2. Les corrections apportées à la faiblesse des effectifs affectés au contrôle de légalité

2612 EPTP sont affectés aux deux missions du contrôle de légalité et du conseil aux collectivités territoriales dont 852 pour le seul contrôle. Depuis 2009, l'administration territoriale a perdu plus du quart des effectifs affectés au contrôle de légalité (27 %) . La perte en termes de ressources humaines n'est pas que quantitative. Le niveau de compétences des agents affectés au contrôle de légalité a également subi une baisse significative, en raison de l'insuffisance du nombre de fonctionnaires de catégorie A, mais aussi de la perte de savoir-faire et d'expérience due au départ de nombreux agents, due aux restructurations de services et départs à la retraite.

Votre rapporteur note cependant avec satisfaction que le secrétaire général du ministère de l'intérieur a maintenu cette année son engagement de maintenir à un niveau stable les effectifs affectés au contrôle de légalité.

Afin de pallier ce manque d'effectifs, diverses mesures ont été mises en oeuvre pour renforcer la capacité d'expertise des agents chargés de cette mission .

Des mutualisations interministérielles ont ainsi été mises en place localement pour regrouper les moyens dans le domaine juridique.

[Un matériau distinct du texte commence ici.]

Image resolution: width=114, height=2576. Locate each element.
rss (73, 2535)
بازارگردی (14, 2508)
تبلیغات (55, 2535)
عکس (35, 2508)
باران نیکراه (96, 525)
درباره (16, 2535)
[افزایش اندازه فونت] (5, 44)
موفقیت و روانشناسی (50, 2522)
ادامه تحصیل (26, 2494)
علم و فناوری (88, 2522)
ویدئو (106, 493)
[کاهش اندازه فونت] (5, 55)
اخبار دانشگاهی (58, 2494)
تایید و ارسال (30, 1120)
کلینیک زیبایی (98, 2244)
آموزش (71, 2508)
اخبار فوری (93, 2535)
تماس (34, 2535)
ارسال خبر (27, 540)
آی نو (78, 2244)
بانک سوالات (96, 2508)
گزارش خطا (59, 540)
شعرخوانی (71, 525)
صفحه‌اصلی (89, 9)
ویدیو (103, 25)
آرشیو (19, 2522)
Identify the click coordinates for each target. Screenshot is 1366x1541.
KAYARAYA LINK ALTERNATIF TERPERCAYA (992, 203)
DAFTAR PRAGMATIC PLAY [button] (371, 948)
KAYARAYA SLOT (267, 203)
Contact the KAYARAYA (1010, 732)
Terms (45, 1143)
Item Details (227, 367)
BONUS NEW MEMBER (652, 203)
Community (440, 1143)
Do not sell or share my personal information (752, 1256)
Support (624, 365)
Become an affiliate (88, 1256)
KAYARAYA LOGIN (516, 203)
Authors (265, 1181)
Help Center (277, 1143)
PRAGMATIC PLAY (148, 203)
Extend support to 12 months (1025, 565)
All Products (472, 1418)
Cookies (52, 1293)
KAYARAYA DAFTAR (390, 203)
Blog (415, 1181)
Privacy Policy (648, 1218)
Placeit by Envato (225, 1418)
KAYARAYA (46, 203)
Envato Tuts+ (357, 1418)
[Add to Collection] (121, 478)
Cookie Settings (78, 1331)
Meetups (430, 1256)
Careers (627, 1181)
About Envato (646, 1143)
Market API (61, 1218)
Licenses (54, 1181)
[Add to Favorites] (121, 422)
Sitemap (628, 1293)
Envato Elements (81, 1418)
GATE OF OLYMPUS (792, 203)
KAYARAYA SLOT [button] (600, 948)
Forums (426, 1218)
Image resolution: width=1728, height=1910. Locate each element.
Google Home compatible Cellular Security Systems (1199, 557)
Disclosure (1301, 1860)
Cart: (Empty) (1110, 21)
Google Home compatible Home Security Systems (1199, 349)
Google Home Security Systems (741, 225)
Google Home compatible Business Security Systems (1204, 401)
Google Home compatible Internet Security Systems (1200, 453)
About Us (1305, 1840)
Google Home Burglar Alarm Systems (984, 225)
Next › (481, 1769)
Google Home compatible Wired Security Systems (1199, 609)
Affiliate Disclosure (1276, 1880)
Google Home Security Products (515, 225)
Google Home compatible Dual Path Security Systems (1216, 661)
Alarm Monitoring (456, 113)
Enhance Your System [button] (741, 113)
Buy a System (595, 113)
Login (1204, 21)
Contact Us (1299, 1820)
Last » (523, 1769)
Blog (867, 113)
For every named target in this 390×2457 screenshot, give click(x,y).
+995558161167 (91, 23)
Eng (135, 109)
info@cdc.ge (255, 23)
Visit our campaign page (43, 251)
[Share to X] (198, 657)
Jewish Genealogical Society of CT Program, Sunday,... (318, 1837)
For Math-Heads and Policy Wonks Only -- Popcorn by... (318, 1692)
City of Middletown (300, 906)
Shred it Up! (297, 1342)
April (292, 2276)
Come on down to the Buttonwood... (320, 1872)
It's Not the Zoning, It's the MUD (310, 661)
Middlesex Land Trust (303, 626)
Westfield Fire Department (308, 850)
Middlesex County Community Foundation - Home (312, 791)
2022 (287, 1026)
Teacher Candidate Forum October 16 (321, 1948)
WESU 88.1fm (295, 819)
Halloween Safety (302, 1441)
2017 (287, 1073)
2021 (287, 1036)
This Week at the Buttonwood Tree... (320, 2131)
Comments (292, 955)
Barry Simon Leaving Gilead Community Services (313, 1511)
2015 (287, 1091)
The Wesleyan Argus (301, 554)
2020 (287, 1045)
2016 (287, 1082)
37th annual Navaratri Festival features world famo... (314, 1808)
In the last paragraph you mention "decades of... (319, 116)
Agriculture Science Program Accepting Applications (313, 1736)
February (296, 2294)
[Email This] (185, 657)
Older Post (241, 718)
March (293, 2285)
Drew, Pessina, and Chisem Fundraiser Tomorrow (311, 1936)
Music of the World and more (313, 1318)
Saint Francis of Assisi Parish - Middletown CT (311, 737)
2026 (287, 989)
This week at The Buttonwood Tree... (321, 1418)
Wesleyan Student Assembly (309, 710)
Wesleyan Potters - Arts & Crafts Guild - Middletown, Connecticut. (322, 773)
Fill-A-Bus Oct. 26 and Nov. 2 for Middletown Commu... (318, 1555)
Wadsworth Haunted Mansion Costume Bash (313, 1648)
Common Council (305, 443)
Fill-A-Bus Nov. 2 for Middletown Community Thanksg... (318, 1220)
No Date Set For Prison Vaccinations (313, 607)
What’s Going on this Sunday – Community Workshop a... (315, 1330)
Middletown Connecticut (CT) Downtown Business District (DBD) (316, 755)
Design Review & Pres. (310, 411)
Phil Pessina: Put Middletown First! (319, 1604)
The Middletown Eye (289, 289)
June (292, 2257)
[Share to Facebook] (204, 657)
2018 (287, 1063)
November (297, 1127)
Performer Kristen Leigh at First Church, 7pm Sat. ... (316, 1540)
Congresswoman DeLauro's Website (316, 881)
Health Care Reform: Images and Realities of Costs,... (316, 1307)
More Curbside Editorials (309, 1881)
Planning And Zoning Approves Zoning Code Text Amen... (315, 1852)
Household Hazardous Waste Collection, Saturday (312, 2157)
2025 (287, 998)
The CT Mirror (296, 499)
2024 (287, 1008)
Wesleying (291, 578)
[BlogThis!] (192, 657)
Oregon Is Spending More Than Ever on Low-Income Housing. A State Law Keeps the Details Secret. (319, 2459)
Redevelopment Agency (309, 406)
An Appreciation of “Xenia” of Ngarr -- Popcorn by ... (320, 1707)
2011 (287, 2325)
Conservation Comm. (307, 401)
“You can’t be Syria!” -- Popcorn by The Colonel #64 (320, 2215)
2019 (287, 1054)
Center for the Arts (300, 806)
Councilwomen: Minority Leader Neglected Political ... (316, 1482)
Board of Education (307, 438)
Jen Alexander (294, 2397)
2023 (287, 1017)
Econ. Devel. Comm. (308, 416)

Dans l'Eure, en Vendée, en Charente-Maritime ou dans le Morbihan, elles ont pris la forme de services interministériels intégrés traitant spécifiquement la délivrance des autorisations de construire en zone littorale. Parallèlement, des pôles de compétences ont été constitués dans plusieurs départements, permettant des échanges d'informations entre les différents services déconcentrés. Ces pôles se réunissent une à deux fois par an pour établir un bilan concerté des campagnes de contrôles et pour éclairer le préfet dans la définition des actes prioritaires.

Par ailleurs, un module de formation est organisé tous les ans depuis 2010 pour les chefs de bureau du contrôle de légalité ayant récemment pris leur poste : son objet est de rappeler le cadre juridique général du contrôle de légalité et d'aborder ses évolutions récentes (stratégies de contrôle, actualité juridique). Toujours depuis 2010, une journée d'information annuelle est organisée pour les représentants des préfectures (directeurs des relations avec les collectivités locales et chefs de bureau du contrôle de légalité) : elle permet d'échanger sur les principaux enjeux du contrôle de légalité, en présence d'intervenants ministériels extérieurs dans les domaines prioritaires au niveau national, en particulier l'urbanisme et la commande publique.

Le pôle interrégional d'appui au contrôle de légalité (PIACL), basé à Lyon et rattaché à la direction générale des collectivités locales du ministère de l'Intérieur, assure également, sur les thématiques relatives au contrôle de légalité et aux matières intéressant les collectivités territoriales, des actions de formation auprès des préfectures. En 2012, il a notamment dispensé des formations sur le thème « prise de poste - contrôle de légalité», ainsi que des journées thématiques.

La poursuite du déploiement de « ACTES », dont le taux de raccordement des collectivités croît régulièrement chaque année, permet enfin de renforcer l'efficience des préfectures dans le domaine du contrôle de légalité.

Le développement de la transmission dématérialisée
des actes soumis au contrôle de légalité

Concernant ACTES, l'application pour la transmission dématérialisée des actes soumis à l'obligation de transmission au préfet, le nombre de collectivités raccordées augmente significativement chaque année. Il est passé de 11 760 début 2012 à 16 912 début 2013 pour atteindre 18 497 au 1 er juillet 2013. L'objectif du ministère de l'intérieur, qui est d'atteindre 32 % des collectivités territoriales et établissement publics raccordés à ACTES pour l'année 2015, est donc en bonne voie.

Pour l'application ACTES budgétaires, par laquelle les documents budgétaires des collectivités et établissements publics locaux sont transmis en préfectures, le déploiement a commencé au début de l'année 2012. Au 30 avril 2013, 3 000 émetteurs étaient raccordés.


* 28 Réponse au questionnaire du ministère de l'intérieur/

* 29 Réponse du ministère de l'intérieur au questionnaire de votre rapporteur.